Dollar General’s top-line sales rose 11.1% year over year to $9.5 billion in the third quarter, with comparable sales up 6.8%, according to a press release. Operating profit at the discounter was up 10.5% to $735.5 million, but new CEO Jeff Owen pointed to higher-than-expected distribution and transportation costs as weighing on earnings. Due to elevated costs, as well as pressure from sales mix, shrink and damages, the company significantly lowered its forecasts for profit growth during the fiscal year, from a high end of 14% to, now, 8%.
With top-line growth in double digits, there is little doubt that Dollar General is benefiting from a volatile environment for consumers, many of whom are seeking value wherever they can to combat inflation in essential goods.

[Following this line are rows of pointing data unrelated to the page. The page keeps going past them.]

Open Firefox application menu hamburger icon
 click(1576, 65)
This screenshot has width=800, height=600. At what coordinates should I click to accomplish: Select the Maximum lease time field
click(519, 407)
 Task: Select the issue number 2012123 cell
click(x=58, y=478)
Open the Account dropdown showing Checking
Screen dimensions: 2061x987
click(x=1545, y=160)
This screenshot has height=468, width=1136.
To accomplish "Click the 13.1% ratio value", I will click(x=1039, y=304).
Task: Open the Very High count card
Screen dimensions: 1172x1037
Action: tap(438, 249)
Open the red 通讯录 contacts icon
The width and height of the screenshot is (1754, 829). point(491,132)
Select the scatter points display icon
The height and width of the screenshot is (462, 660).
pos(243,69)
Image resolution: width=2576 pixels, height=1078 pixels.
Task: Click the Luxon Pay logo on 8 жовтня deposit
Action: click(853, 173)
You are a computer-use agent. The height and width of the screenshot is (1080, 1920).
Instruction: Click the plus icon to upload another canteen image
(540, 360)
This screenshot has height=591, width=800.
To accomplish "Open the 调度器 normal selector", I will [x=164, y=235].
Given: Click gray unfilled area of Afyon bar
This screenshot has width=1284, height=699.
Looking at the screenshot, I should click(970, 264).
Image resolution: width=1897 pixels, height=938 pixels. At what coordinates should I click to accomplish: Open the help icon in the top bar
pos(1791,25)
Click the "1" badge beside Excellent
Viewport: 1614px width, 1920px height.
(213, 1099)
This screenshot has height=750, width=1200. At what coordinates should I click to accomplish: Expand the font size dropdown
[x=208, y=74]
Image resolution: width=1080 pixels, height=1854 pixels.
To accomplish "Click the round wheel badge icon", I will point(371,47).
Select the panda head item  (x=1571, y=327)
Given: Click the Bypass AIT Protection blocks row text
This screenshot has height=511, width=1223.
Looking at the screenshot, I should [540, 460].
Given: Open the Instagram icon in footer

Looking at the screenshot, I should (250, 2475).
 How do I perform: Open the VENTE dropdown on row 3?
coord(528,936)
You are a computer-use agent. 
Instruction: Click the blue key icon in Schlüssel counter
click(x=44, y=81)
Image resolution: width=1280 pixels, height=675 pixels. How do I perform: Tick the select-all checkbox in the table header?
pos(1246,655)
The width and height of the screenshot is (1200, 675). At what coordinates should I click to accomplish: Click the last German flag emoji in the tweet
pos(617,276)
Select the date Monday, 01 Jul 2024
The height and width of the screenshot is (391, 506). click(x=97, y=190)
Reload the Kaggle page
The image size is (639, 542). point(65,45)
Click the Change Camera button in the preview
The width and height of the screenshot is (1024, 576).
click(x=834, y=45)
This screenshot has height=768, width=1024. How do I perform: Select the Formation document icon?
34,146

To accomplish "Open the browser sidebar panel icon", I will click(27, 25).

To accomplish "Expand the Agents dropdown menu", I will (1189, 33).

Owen said in a release that the retailer has seen a “modest” increase in customer traffic as well market share gains in both consumable and non-consumable category sales. As for the protracted cost pressure, Owen said the company sees these as “largely temporary, and we are confident in our plans to drive greater supply chain efficiencies moving forward.”
The retailer’s earnings missed analyst estimates as unexpected costs ate into profits. And while operating profits on the whole rose, Telsey Advisory Group analyst pointed out that operating margin remained flat from last year, when skyrocketing freight and transportation costs were endemic in the industry.
Meanwhile, Dollar General’s sales reflected the current selling environment across much of retail. Comp sales in consumables — which on the whole carry lower margins — rose, while comps were down in apparel, seasonal and home products, according to the company. That shift in sales mix also weighed on the company’s margins.
Still, Dollar General’s position as one of the largest value players ought to benefit it as consumers buckle down for continued inflation and an expected recession.
“While Dollar General is facing pressures from elevated costs, we expect performance to be relatively solid as the year progresses, as consumers continue to increase reliance on Dollar General in this more challenging economic environment,” the Telsey analysts said in an emailed note, pointing to the retailer’s strong comps during the
2008 - 2009 recession.
Neil Saunders, managing director of GlobalData, also pointed to new stores — of which Dollar General opened 268 in Q3 alone — and higher prices as elevating Dollar General’s sales, along with an influx of new customers seeking refuge in value prices. Some of those new shoppers are also visiting Dollar General for its proximity to their homes, as a way to save on gas costs, Saunders noted, pointing to his firm’s data.